EXERCISE DESCRIPTION = The following data has a line with "Портативні зарядні станції (234, 689)" and a line with "Конденсатор пусковий CBB-60 8". Write out exactly those lines and all the lines between them.

MATERIALS PROVIDED =
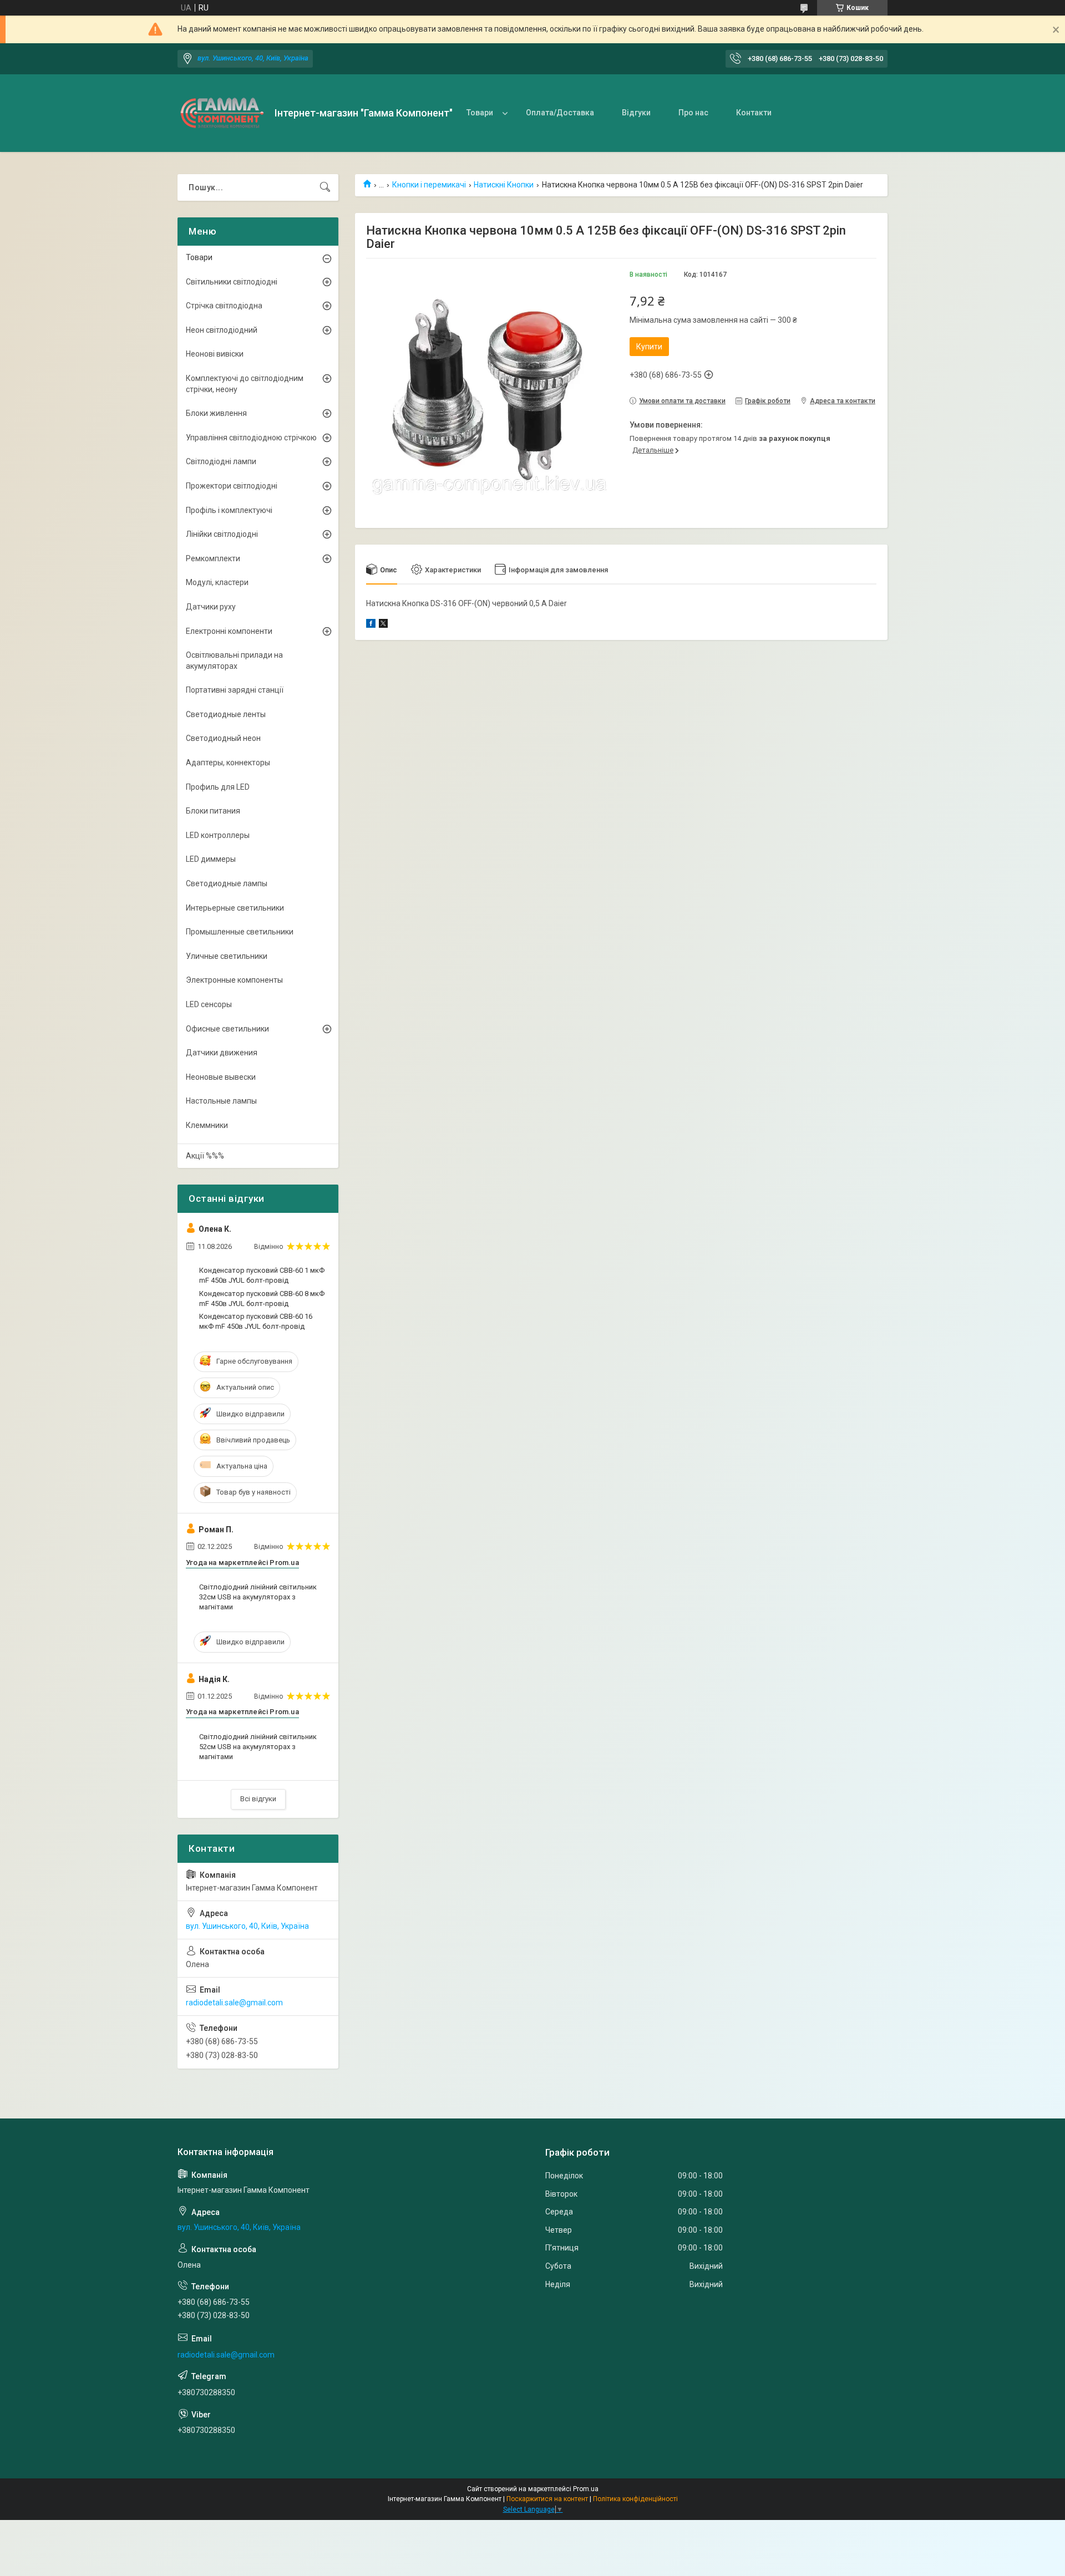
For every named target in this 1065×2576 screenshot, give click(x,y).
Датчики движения (221, 1052)
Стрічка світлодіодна (224, 305)
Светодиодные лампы (226, 883)
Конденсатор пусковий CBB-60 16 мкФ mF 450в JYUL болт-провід (255, 1321)
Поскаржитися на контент (547, 2499)
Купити (649, 346)
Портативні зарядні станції (234, 689)
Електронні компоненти (229, 631)
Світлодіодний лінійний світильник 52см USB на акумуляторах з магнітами (258, 1746)
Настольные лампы (221, 1100)
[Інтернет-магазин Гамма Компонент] (222, 113)
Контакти (754, 112)
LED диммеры (211, 859)
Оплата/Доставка (560, 112)
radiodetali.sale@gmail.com (234, 2002)
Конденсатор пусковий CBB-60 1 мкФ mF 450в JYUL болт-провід (261, 1275)
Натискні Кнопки (504, 184)
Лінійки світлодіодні (222, 534)
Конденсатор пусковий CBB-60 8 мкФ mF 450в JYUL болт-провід (261, 1298)
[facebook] (371, 625)
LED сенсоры (209, 1004)
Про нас (693, 112)
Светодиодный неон (223, 738)
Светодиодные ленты (226, 714)
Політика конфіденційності (635, 2499)
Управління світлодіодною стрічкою (251, 437)
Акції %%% (205, 1155)
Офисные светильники (227, 1028)
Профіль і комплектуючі (229, 510)
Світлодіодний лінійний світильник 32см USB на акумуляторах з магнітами (258, 1597)
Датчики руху (211, 606)
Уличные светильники (226, 956)
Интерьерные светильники (235, 907)
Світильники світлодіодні (231, 281)
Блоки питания (213, 810)
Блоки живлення (216, 413)
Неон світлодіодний (221, 330)
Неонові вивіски (215, 353)
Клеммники (207, 1125)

TASK RESULT =
Портативні зарядні станції (234, 689)
Електронні компоненти (229, 631)
Світлодіодний лінійний світильник 52см USB на акумуляторах з магнітами (258, 1746)
Настольные лампы (221, 1100)
[Інтернет-магазин Гамма Компонент] (222, 113)
Контакти (754, 112)
LED диммеры (211, 859)
Оплата/Доставка (560, 112)
radiodetali.sale@gmail.com (234, 2002)
Конденсатор пусковий CBB-60 1 мкФ mF 450в JYUL болт-провід (261, 1275)
Натискні Кнопки (504, 184)
Лінійки світлодіодні (222, 534)
Конденсатор пусковий CBB-60 8 мкФ mF 450в JYUL болт-провід (261, 1298)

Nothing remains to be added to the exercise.